Not surprised since every year during my 33 years as a professional teacher I was told there was no money for textbooks, supplies or maintenance.

When repairs were needed, I got my husband in on the weekends. Ditto for custodial services - mopped and cleaned my own room, cleaned the cafeteria tables each day, swept up outside. All the custodial staff did was empty the trash cans - and that was sporadic. Was told repeatedly there was “no money” for custodians.

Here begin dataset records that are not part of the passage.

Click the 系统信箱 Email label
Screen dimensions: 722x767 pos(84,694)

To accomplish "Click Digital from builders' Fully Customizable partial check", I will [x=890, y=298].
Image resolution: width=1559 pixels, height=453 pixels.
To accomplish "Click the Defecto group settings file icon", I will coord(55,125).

Repeatedly bought supplies such as pens and pencils, art supplies (I was an art teacher near the end of my career and was given a stipend of $200 for the entire year for art supplies which I had to buy from the district catalog), paper, tissues and more. No money for field trips, the buses were too expensive. Had to buy textbooks from Amazon’s secondary market b/c I didn’t have enough to go around and was told “no” when I asked for more - some teachers Xeroxed textbook. I know teachers who were limited in the amount of Xeroxing they could do and had to go to Kinko’s constantly - paid out of their own pockets - to cover assignments, one told me the local Kinko’s was filled with teachers from our school.

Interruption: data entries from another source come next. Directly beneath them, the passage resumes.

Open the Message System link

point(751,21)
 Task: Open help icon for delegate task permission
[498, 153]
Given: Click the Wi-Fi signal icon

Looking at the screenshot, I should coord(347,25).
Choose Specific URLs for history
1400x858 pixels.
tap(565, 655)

There was a lot more, I’ll leave it at that. I understand it is about $1,000/year what an average teacher spends out of his/her own pocket for supplies, I know for me it was a lot more than that. Depending on the year, I could deduct up to $1,000 on my taxes, some years a lot less. I always took the max.

Ask any teacher, they’ll tell you same.


13 posted on 03/17/2025 7:43:27 AM PDT by Bon of Babble (You Say You Want a Revolution?)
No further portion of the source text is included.